Bucket Name: Serialized
Bucket Type: Couchbase
DocumentType: SerializableDocument
1024 MB per bucket per node
2 replicas in Serialized bucket
@isanchez yes, your numbers seem “odd”. Thousands of ops/s are aways possible. Can you please share your code so we can take a look and provide input?
Sorry @daschl,
I was on Holiday, thanks for all the help, unfortunately because of company policies I cannot upload any code made within the company, even test code (not very good policy I think).
Anyways, I finally found the bottleneck, it was IO on the machine running the client.
My Log configuration in Log4J was writing all events, so that was slowing down the whole process.
Now results are in the order of thousands.
Read Threads:
1 Reading thread non blocking Async
Write Threads:
100 Writing threads non blocking Async (using a blocking queue)
Failover time: 120 seconds (automatic)
Rebalance Time: Off
Average Statistics:
Ops per second: around 6K
Writes per second: 4520
Read per second: 1147
@bkachhal I see nothing obviously wrong with what you’re doing…
Are you loading a very big number of documents in your bulk method? how large are the document?
OutOfMemory and the like would need further analysis on your side, with tools like JVisualVM or Java Mission Control (packed with the JVM, second one only for Oracle jdks) to see what kind of objects fill up the memory…
(also unless you’re seeing the exact same problem, as diagnosed throughout the thread, as original poster, please consider creating a new topic)
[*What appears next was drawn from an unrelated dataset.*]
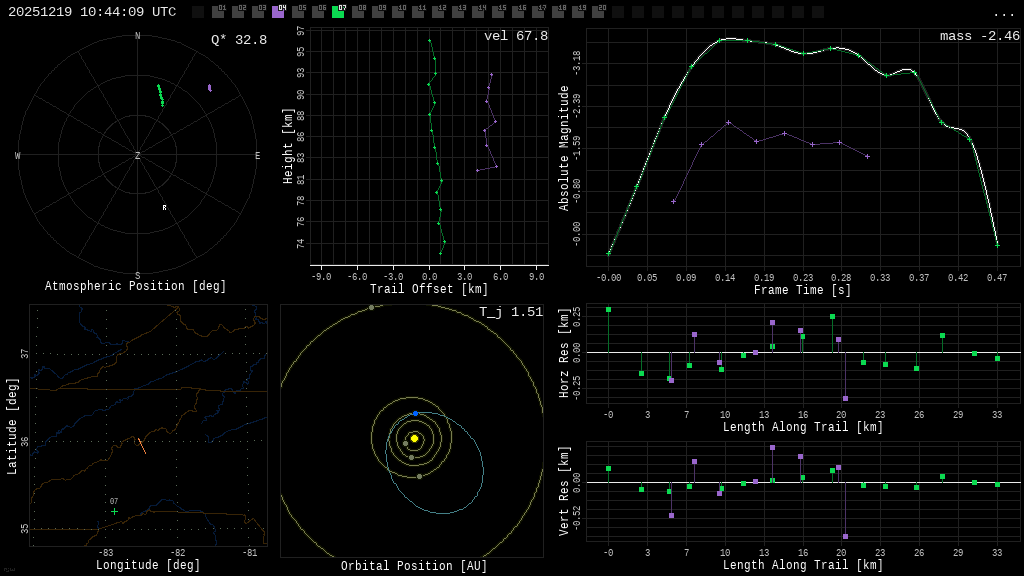This screenshot has height=576, width=1024.
Task: Click the Q* 32.8 value label
Action: click(x=238, y=40)
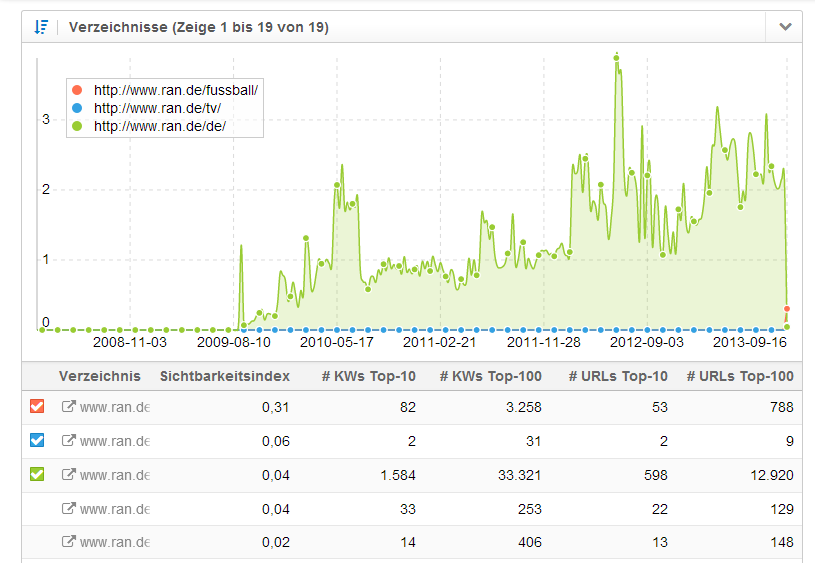Sort by # KWs Top-10 column header

coord(368,376)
@bkachhal hmmm that is actually not the best thing, I mean if it works its okay but its not how it should be. Can you raise an issue here: Couchbase: Best NoSQL Cloud Database Service, maybe its a bug in the LegacyDocument. Would it be possible for you to simulate with a JsonDocument and see if you have the same issues?
Hello, could you please explain why do you use transformation to BlockingObservable in each example, if according to java-doc it is not recommended at all ?
@dmartyanov examples and snippets should usually be easily runnable. When you do such a snippet eg. in a main method, if you don’t block somehow then the asynchronous call will happen in a background thread and method execution will continue immediately… in effect terminating the program before anything could happen.
So it is not very interesting! From here you have two choices: either you sleep() or you block on your async call (toBlocking()). Sleeping is even less elegant, as it will potentially force the program to run for more time that it really needs (eg. the async code executes in 1ms but you sleep for 1000ms).
Hence the use of toBlocking() in various examples: if you copy paste that in a main() method and run it, something happens
But yeah, to rip the most benefits from the asynchronous API, for a “normal” long-running application, you should avoid use of toBlocking() and try to make as much of the application code reactive as possible.